Julian Bose, a founding director of InspireCornwallCIC, said:  “It was an idea we had in Cornwall as colleagues were talking about the lack of information for dads around pregnancy and the postnatal period.

“We came up with the idea of cards for dads, something they could have around the house or take in the gym bag, even hang on the fridge, so it was easily accessible.

“There was a Young Fathers’ Advisory group linked to our organisation and they came up with the themes, which we have added to, so there’s breastfeeding, bottle feeding, holding and handling, even information if someone’s not in a relationship. They asked for all of these things they could practically use to help.

“It’s been a great tool for Health Visitors to use to engage with dads who are traditionally an excluded group. “

Work on the DadPadTM began following concerns around safeguarding of infants and a study of serious case reviews across Cornwall and the Isles of Scilly.  Health professionals knew it would also help to raise awareness among new parents of mental health and when and how to seek help.

Perinatal mental health problems affect one in five women and can include anxiety, depression or more severe illness like post-partum psychosis.

Without treatment it can have a devastating effect on families. Suicide is the second leading cause of maternal death and perinatal mental illness can also affect the health and wellbeing of infants and children.

A sense of anxiety for new dads is common but fathers can also become depressed, particularly where partners suffer from perinatal mental health problems or where they feel unable to cope.

Mr Bose added: “Coming from a probation background, I’ve been putting plasters over people while arguing for more prevention for years.  This allows you to judge the dynamics of the relationship and protect the child at the earliest possible time, before any problems become entrenched.

“It can help professionals that go in early to see families, remembering that should a mum have depression; the first person they’re going to speak to about it is the father, according to the statistics. So it’s vital the father is switched on to receiving the message, and open to helping.  It’s vital that the man is engaged early on.”

DadPadTM was first commissioned in 2012-13 by the former PCT, and 2,200 were distributed. Another 5,000 updated versions, produced with input from the specialist perintal mental health team, were commissioned by NHS Kernow Clinical Commissioning Group and Cornwall Council’s public health team last year, using CAMHS transformation funding in support of the local strategy around infant mental health.

Ruth Wellings, Programme Manager for Women and Children at NHS Kernow CCG, said:  “Young dads find it difficult to ask for help, particularly where their partners can become expert in the practicalities quite quickly and they don’t.

“This is about Dads being prepared for some of that tension and strain of being a new parent, but without being overwhelmed and knowing that it’s not just mums who can access the help and advice that’s available, even if they don’t live with their partner.”

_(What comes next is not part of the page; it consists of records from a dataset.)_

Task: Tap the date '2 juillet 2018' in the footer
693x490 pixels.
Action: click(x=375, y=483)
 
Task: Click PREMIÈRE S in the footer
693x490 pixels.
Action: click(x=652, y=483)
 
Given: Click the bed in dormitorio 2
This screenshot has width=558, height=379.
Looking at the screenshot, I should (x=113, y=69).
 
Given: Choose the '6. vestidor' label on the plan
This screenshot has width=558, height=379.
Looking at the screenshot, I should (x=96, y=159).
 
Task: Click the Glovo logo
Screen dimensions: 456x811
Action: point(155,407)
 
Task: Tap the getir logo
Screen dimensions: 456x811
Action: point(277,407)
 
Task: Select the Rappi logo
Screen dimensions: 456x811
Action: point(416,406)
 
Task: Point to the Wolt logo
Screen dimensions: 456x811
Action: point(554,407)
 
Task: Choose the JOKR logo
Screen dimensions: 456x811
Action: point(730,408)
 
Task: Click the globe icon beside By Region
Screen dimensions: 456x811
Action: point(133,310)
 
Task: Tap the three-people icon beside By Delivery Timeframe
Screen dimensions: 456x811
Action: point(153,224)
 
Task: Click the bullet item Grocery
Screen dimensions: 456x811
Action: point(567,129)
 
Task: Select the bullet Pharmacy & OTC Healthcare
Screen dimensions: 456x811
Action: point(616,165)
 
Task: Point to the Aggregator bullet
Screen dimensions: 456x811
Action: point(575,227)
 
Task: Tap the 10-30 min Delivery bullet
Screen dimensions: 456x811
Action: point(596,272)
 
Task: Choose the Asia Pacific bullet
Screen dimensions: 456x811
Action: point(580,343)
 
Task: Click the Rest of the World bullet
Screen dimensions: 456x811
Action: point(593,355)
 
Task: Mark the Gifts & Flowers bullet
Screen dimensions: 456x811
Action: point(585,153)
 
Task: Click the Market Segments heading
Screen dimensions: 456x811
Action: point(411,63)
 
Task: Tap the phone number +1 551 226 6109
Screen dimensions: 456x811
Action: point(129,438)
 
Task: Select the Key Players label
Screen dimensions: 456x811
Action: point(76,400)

Father-to-be Ross, 22, received his DadPack during his partner’s second routine antenatal visit. He and partner Georgia, 19, are expecting their first child in September.

“Obviously all the appointments are based around Georgia but getting the pack means I’m involved and I thought it was really cool,” he said.

“I was a bit scared when we found out we were having a baby, obviously happy, but a bit scared and in the beginning I was a bit clueless. It’s quite hard to pick things up, but the nurse and the information helped.

“The child development part is my favourite bit, but there’s things in there, like things about mental health, that I didn’t know about and that I didn’t know you needed to know about.”

Giles Berrisford, one of NHS England’s two Associate National Clinical Directors for Perinatal Mental Health, said: “While perinatal and maternity services need to focus on mums and newborns, the DadPadTM gives support to new fathers who can often feel left out and unable to help when they’re needed most, and this can put a strain on both parents.

“Simple and effective tools like this can help dads prepare for that life-changing moment which should be a happy time but one we know can lead to terrible distress for some parents and babies unless help, treatment and support is given early.”